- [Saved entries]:
--------

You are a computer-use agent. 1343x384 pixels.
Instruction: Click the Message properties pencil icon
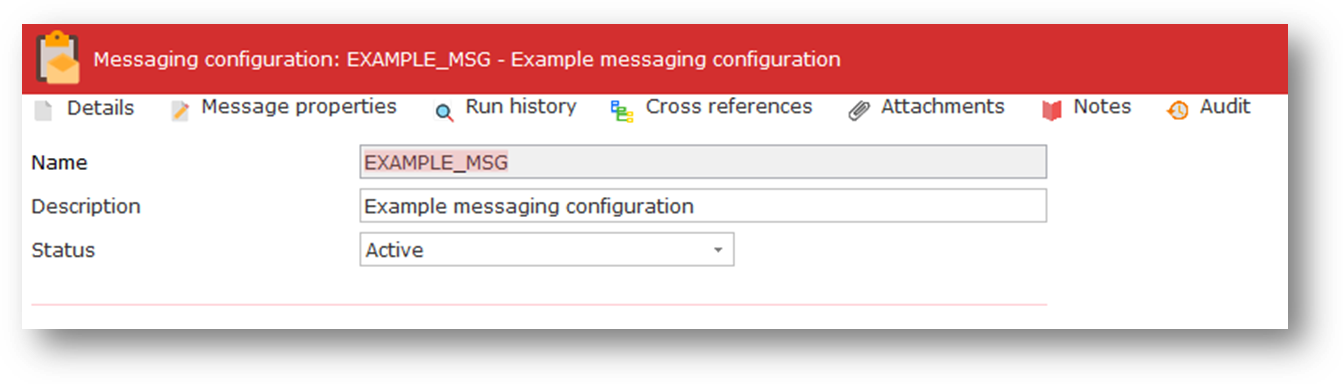[180, 111]
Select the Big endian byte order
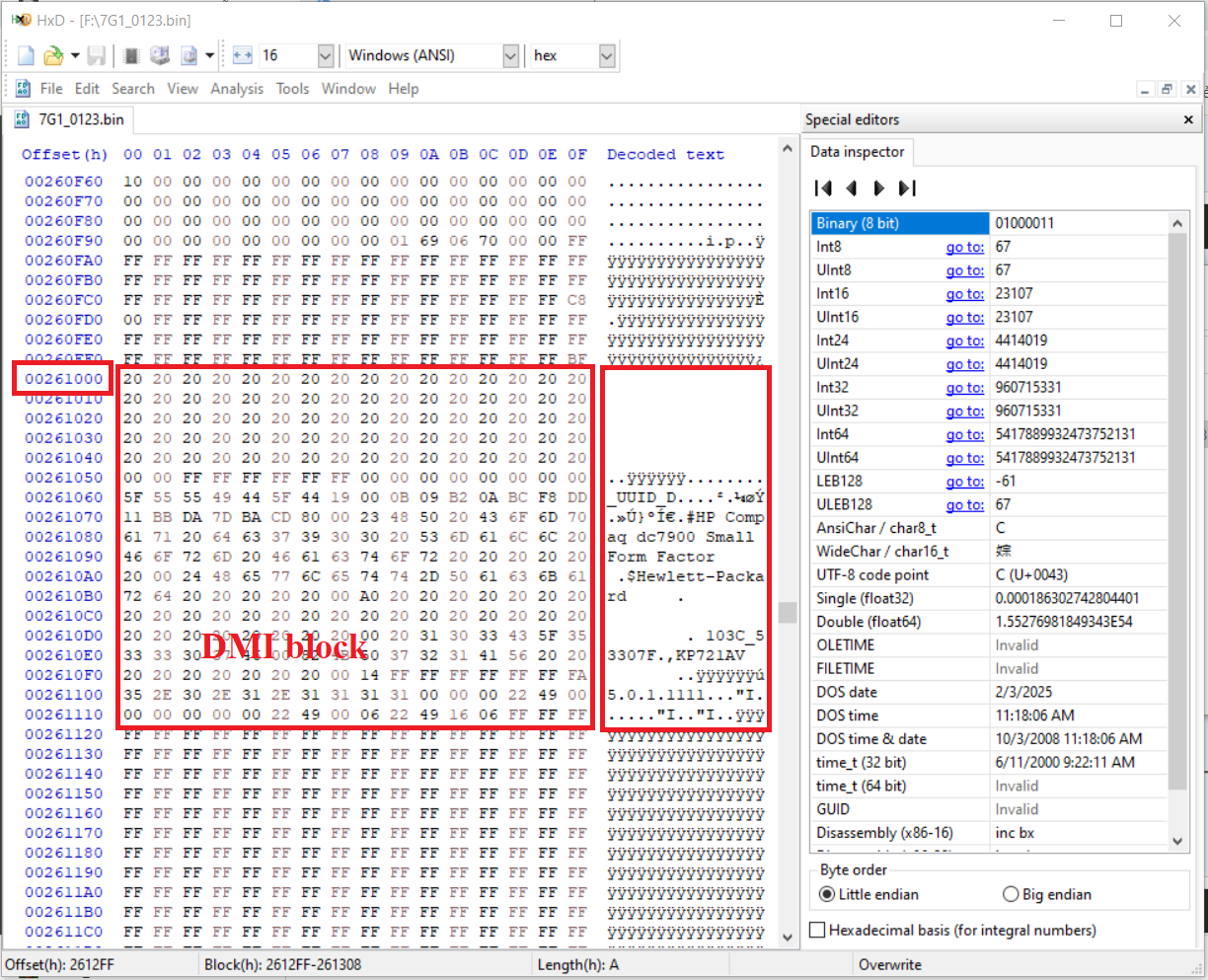This screenshot has width=1208, height=980. [x=1011, y=894]
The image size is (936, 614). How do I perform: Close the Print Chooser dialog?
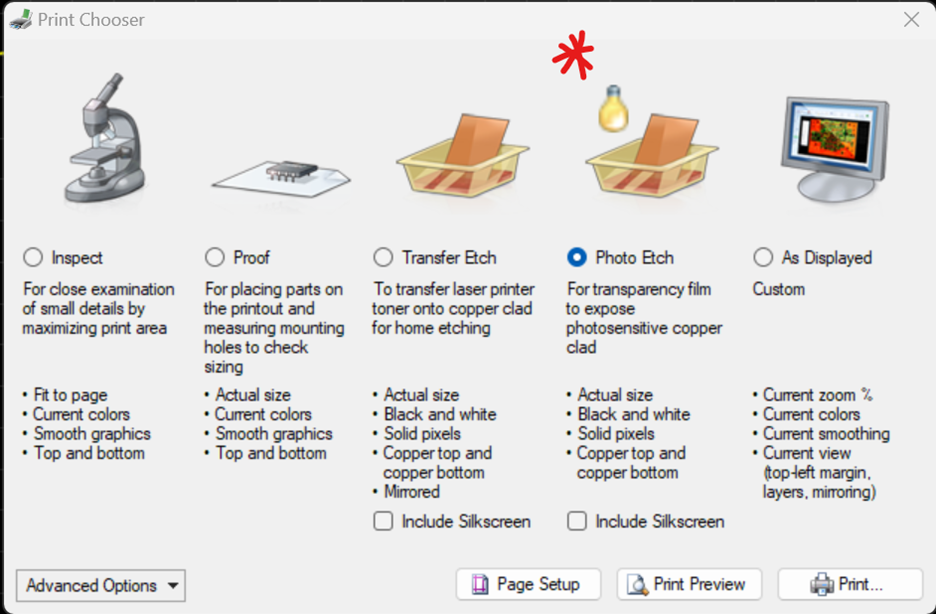(x=911, y=20)
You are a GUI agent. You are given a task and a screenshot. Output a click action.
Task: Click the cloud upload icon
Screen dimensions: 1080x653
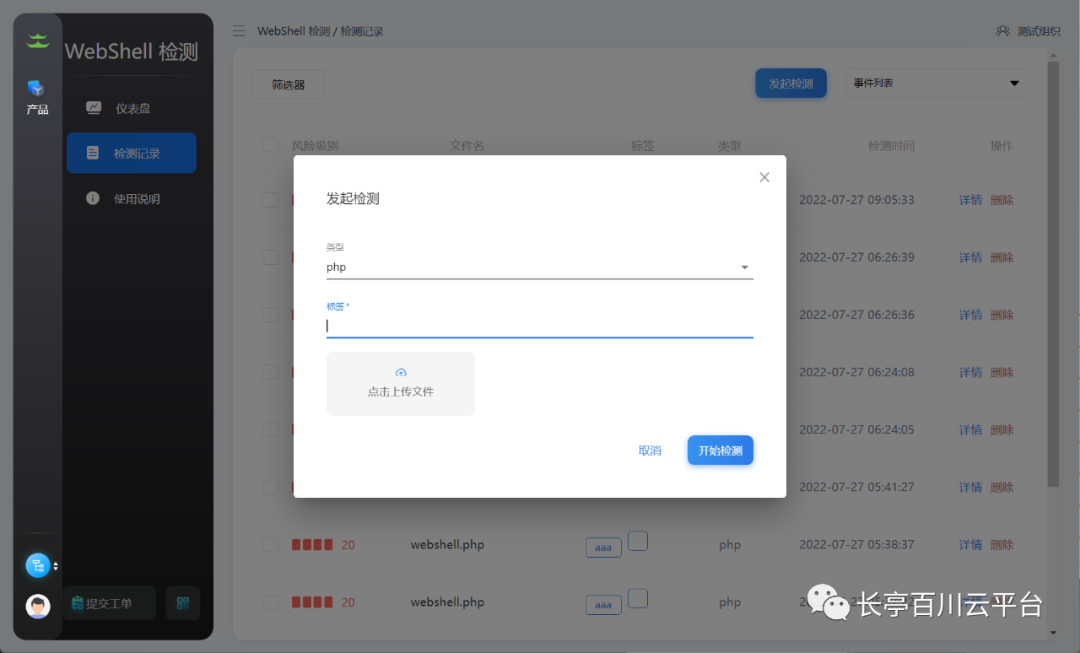[401, 373]
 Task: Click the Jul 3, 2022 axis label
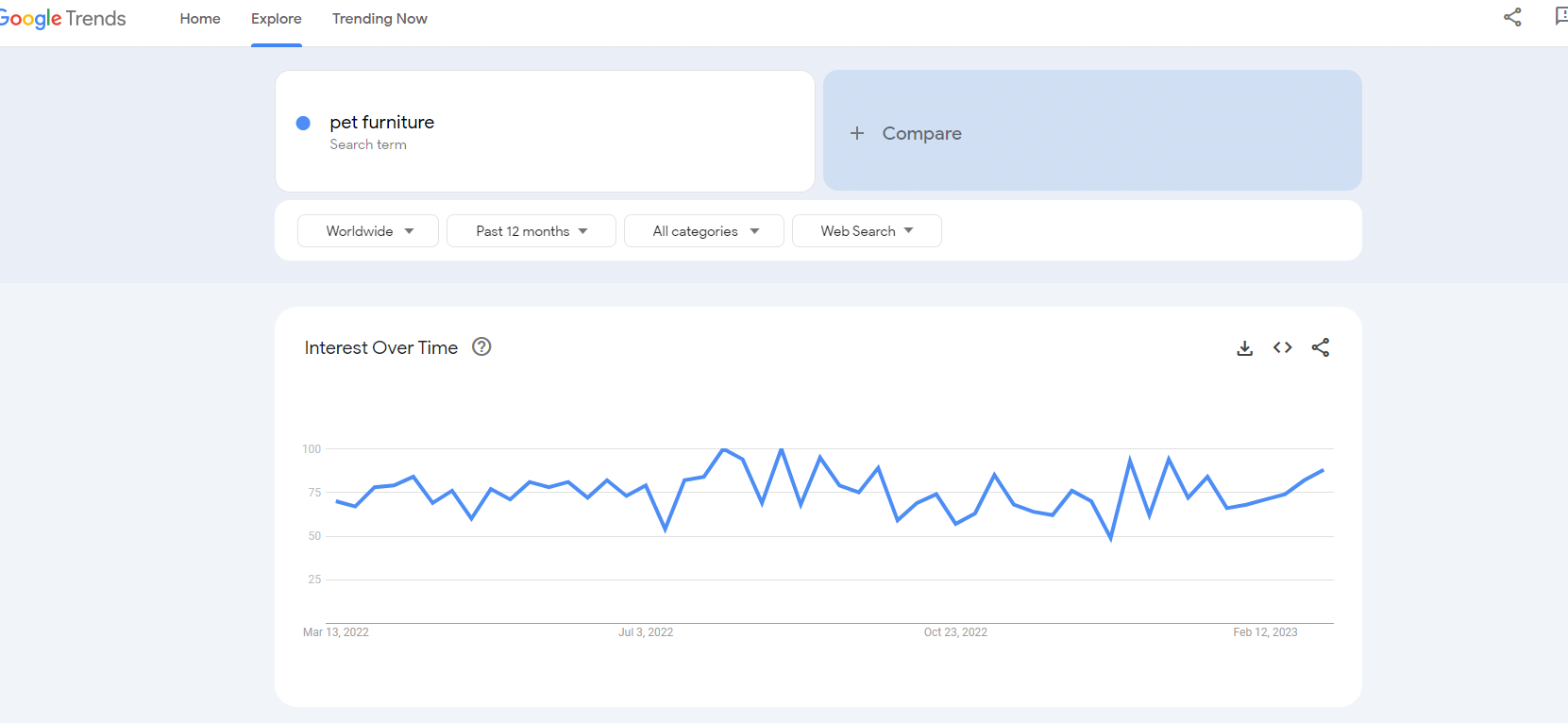pos(646,632)
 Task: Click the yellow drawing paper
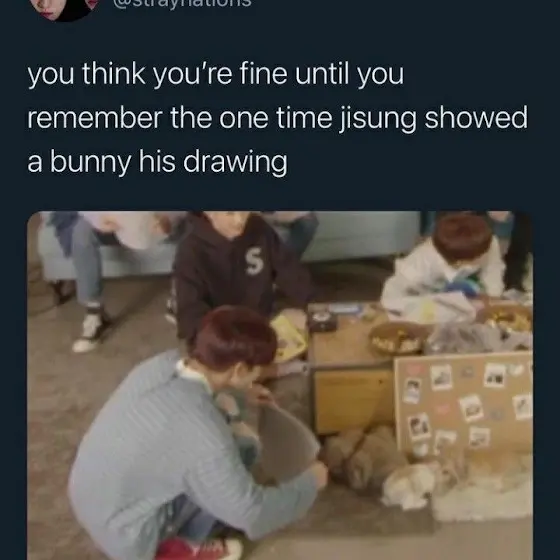pos(290,338)
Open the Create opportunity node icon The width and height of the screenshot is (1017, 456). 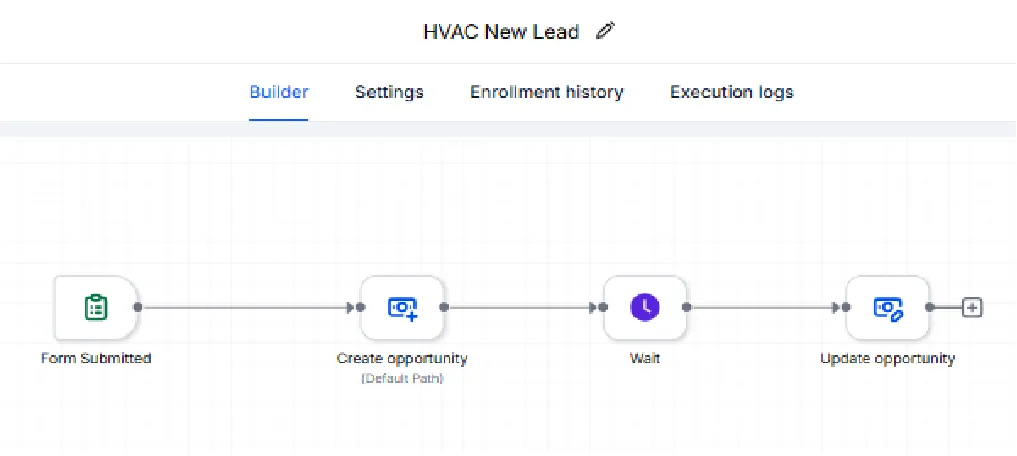click(x=402, y=307)
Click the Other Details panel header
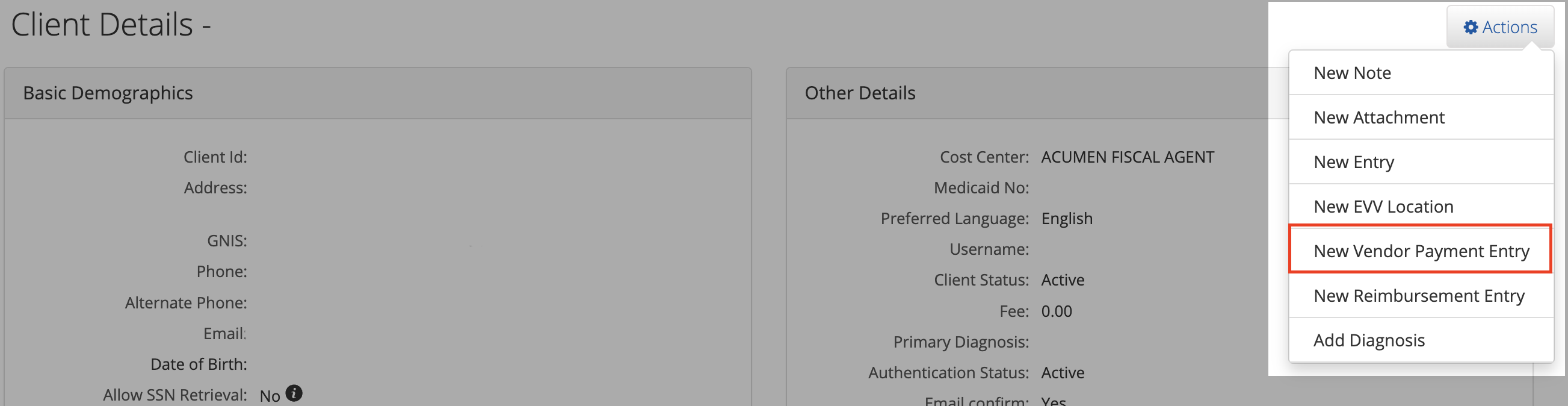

--------

- [ASSIGNMENT]: Copy each line of the data that contains the word "agent".

- [OUTPUT OF THE TASK]:
You are a computer-use agent. 1343x384 pixels.
You are a GUI agent. You are given a task and a screenshot. Output a click action.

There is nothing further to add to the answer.